**Your task:** Go through the material and copy each line in which the word "height" shows up.

**Source material:**
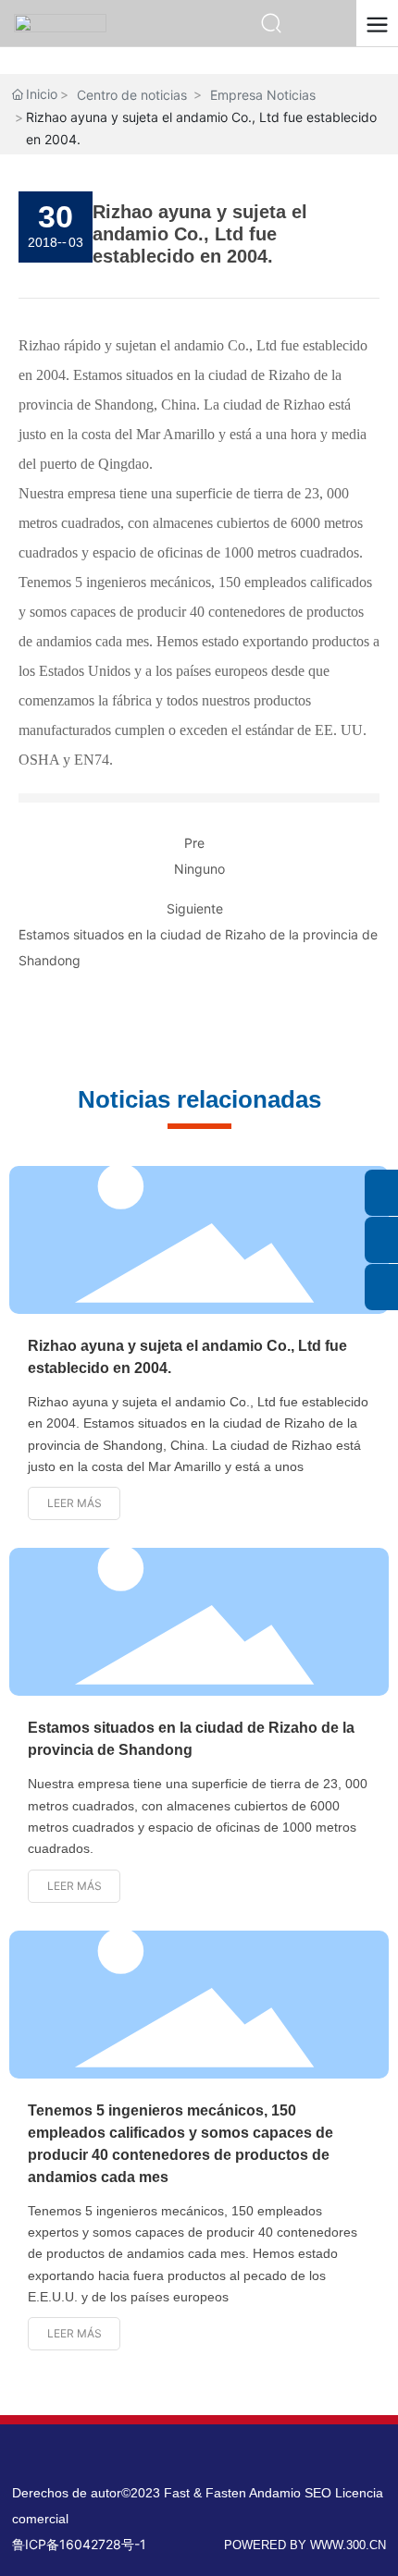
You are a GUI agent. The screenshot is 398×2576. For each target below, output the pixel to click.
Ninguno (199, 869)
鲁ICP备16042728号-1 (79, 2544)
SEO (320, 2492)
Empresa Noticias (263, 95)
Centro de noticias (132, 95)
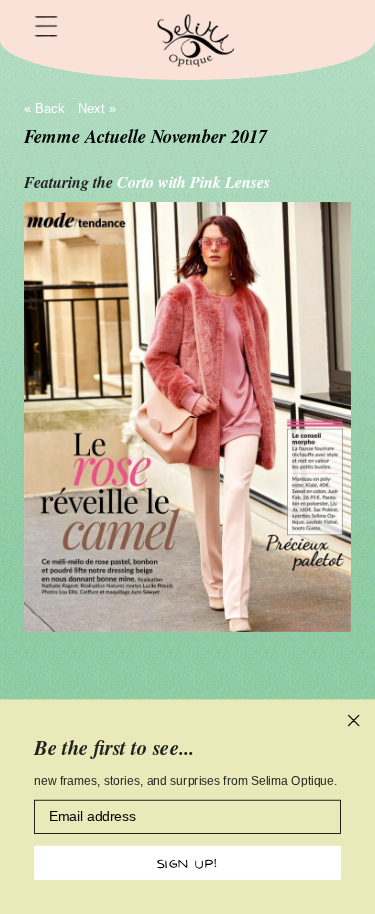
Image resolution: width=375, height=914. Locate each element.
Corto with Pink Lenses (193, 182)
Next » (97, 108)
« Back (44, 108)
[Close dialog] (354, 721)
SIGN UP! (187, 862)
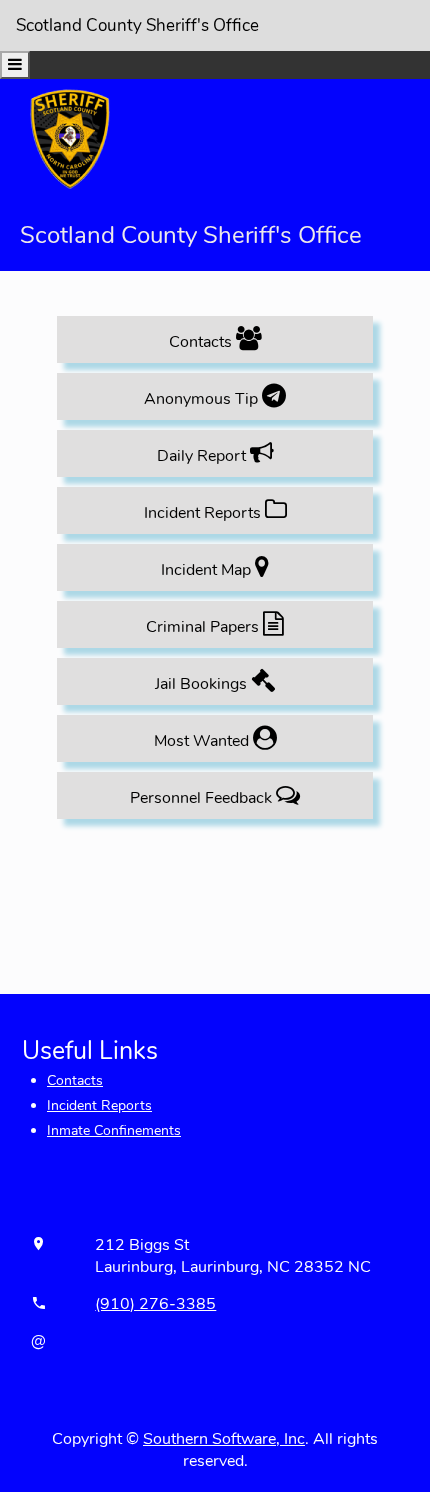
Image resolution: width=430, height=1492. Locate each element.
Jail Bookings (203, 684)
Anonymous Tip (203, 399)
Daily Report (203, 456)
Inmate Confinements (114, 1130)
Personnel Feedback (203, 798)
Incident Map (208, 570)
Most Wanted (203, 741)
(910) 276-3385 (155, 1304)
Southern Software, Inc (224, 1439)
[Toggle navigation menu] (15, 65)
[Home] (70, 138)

**Exercise solution:**
Image resolution: width=375, height=914. Locate each element.
Image resolution: width=430, height=1492. Locate each element.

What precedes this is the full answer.